__Selected passage__.
+===+
If you think the recent power plays by Carson Wentz, James Harden, and others are new, think again. Magic pulled one off 40 years ago, and it cost Westhead his job.

Magic Johnson (left) and Paul Westhead led the Los Angeles Lakers to the 1980 NBA championship. Then the modern power dynamics of pro sports began to play out.
Magic Johnson (left) and Paul Westhead led the Los Angeles Lakers to the 1980 NBA championship. Then the modern power dynamics of pro sports began to play out.Read moreMARTY LEDERHANDLER / AP

Paul Westhead is 82 years old and had knee surgery not long ago, a procedure that kept him hospitalized for a day or two until he could prove to his doctors that his legs were strong enough to keep him steady on his feet. So the power plays and free-agent machinations that lately have occupied the attention of so many who follow the NBA and NFL have been only at the back of his mind, but he can still see the connection between them and him.
+===+
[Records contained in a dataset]
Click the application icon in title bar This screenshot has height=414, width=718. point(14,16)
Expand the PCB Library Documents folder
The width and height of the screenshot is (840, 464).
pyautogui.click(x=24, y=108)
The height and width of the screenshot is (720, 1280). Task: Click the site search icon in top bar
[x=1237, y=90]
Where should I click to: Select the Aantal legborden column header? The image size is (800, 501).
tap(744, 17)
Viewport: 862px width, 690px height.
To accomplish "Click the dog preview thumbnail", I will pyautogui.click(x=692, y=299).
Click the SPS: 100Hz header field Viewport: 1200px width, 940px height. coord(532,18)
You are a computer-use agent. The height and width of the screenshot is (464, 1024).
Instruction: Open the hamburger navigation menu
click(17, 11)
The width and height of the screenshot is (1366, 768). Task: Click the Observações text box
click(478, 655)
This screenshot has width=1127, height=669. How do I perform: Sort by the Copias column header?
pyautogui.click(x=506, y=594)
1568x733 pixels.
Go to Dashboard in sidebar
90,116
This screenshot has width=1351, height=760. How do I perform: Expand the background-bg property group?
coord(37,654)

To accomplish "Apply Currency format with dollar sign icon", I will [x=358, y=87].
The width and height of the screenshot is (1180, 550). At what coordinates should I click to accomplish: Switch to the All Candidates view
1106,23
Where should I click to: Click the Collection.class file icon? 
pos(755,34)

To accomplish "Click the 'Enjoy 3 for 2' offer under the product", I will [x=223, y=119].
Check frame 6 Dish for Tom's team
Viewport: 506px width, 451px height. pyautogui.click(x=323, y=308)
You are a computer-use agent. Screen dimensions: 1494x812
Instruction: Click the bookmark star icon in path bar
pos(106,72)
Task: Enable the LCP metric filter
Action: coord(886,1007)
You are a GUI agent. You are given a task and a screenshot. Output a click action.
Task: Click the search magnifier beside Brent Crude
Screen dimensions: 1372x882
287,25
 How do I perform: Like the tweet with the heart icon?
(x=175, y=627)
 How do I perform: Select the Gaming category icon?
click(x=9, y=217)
+===+
__Work request__.
Retype the portion of the article on Paul Westhead and Magic Johnson starting at "Paul Westhead is" and ending at "them and him.". The records are not needed for this work.

__Finished exercise__.
Paul Westhead is 82 years old and had knee surgery not long ago, a procedure that kept him hospitalized for a day or two until he could prove to his doctors that his legs were strong enough to keep him steady on his feet. So the power plays and free-agent machinations that lately have occupied the attention of so many who follow the NBA and NFL have been only at the back of his mind, but he can still see the connection between them and him.